Auntie Mame del tessile, ci accompagna nella sua cabina armadio ideale e con nonchalance passa in rassegna le meraviglie novecentesche che pendono dalle grucce, accompagnandole a un racconto sempre in bilico tra l’aneddoto e un disegno più grande in cui inserire quel singolo tassello. Un sistema che ha sempre a che fare con il mondo, con le persone, con tutto quello che stava succedendo al di fuori della moda e degli atelier prima e delle passerelle poi. Tira in ballo vecchie storie, serve deliziosi gin and tonic, e più ci prende la mano più si lascia andare a retroscena anche esilaranti, senza mai perdere però un aplomb da gran padrona di casa. Fa della moda una storia di donne, e lo fa un gran bene. Rievocando nomi che sono stati dimenticati non solo dalla memoria collettiva ma anche dalle scuole di moda a causa di noncuranti eredi, malriuscite successioni o di quell’infausta incapacità della moda di fare i conti con il proprio passato, con quel che è stata. Ridona lustro a Madeleine Vionnet, Jeanne Lanvin, Elsa Schiaparelli e Madame Grès, senza lasciarsi scappare lo sfizio di raccontare l’incontro tra la moda e Hollywood attraverso il formidabile genio di George Cukor e del suo Donne. Femminista programmatico, è quasi scolastico quando, col supporto delle belle illustrazioni di Valentina Biasetti, fa la scelta politica di raccontare il made in Italy anche attraverso il lavoro di Rosa Genoni, Germana Marucelli e la Biki.

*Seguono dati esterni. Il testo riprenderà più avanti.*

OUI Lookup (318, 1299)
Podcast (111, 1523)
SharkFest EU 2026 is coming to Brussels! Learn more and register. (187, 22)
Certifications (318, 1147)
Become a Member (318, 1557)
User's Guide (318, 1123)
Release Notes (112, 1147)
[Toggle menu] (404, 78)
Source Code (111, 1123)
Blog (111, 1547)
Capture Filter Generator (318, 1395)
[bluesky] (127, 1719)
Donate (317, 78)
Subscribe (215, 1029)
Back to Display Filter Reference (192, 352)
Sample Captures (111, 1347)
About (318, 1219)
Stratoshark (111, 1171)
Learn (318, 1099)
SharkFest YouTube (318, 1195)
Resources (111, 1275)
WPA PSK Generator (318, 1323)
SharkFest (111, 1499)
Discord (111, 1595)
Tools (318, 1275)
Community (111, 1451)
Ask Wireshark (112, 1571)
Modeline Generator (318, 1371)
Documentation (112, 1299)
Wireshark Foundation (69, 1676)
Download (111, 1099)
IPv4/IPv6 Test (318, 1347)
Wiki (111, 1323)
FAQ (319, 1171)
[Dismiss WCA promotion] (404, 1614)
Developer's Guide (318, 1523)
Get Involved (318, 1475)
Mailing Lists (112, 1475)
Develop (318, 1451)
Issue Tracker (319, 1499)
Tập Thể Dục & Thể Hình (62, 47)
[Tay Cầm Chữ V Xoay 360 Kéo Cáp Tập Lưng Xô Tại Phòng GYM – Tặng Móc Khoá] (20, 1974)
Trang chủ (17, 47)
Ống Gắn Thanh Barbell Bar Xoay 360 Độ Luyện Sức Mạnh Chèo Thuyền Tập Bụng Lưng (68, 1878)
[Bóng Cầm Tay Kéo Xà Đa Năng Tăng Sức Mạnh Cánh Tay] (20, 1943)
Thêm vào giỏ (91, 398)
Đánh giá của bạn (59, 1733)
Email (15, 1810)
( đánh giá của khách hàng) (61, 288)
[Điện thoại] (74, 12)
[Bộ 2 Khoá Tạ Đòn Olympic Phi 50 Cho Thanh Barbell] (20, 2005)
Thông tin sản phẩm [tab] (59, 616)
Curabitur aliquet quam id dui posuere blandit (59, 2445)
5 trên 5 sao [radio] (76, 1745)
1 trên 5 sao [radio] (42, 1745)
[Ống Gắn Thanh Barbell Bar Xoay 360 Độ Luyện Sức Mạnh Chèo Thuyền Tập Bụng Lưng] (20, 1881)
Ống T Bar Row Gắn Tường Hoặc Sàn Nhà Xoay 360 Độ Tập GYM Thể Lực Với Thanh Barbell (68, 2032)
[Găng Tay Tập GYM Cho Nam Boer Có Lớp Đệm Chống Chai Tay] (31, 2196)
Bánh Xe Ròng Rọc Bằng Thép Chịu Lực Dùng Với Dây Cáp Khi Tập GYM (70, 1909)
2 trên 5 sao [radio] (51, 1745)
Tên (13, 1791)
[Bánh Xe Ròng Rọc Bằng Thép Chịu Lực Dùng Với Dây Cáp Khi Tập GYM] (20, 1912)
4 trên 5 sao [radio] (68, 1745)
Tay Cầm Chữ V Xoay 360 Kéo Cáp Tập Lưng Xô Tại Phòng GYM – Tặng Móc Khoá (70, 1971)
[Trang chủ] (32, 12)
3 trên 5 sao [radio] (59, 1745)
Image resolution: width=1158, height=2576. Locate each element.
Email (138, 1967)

Personaggi lontani ma portatori sani di una visione magari meno strombazzata e più legata all’artigianalità del mestiere di fare i vestiti, ma sempre fondamentale. Ci sono preferenze giustificate e mai prese di posizione talebane. Alcune potrebbero addirittura essere considerate scottanti, in un mondo che non nega allori a nessuno, e in cui contrariamente a quanto predetto da Arbasino per la letteratura si passa quasi sempre da giovane promessa a venerato maestro saltando a piè pari la fase del “solito stronzo’”. È il caso di Christian Dior che «è stato sicuramente un personaggio fondamentale ma non il dio assoluto che la stampa ci racconta», una dichiarazione capace di scatenare crisi epilettiche anche tra i fashion editor più stoici. Cristóbal Balenciaga è invece indiscutibilmente amato per la sua «parabola ascensionale verso la purificazione estrema delle forme che non dimostra nessun interesse verso quella che già a quel tempo viene chiamata moda». È beffarda ma spassosa anche la scelta dei due soli nomi che secondo Batilla definiscono la moda oggi: Bernard Arnault e François-Henri Pinault, raccontati in tutto in una decina di righe.

Questo libro è a modo suo un manifesto che cerca di cambiare il tono di voce in un mondo (certo non senza colpe e contraddizioni interne) che è spesso bistrattato e deriso, ma che come ogni altra arte applicata, come si diceva un tempo, ha una dignità perché fatta di e da donne e uomini che le hanno dedicato la vita. Attraverso le storie di chi la moda la fa, riavvicina le persone a un lavoro, ai tanti lavori, che hanno fatto la storia e l’economia di questo Paese. E senza teoricismi, alla fine, spiega una verità incontrovertibile: che la moda, con i vestiti, c’entra poco e niente.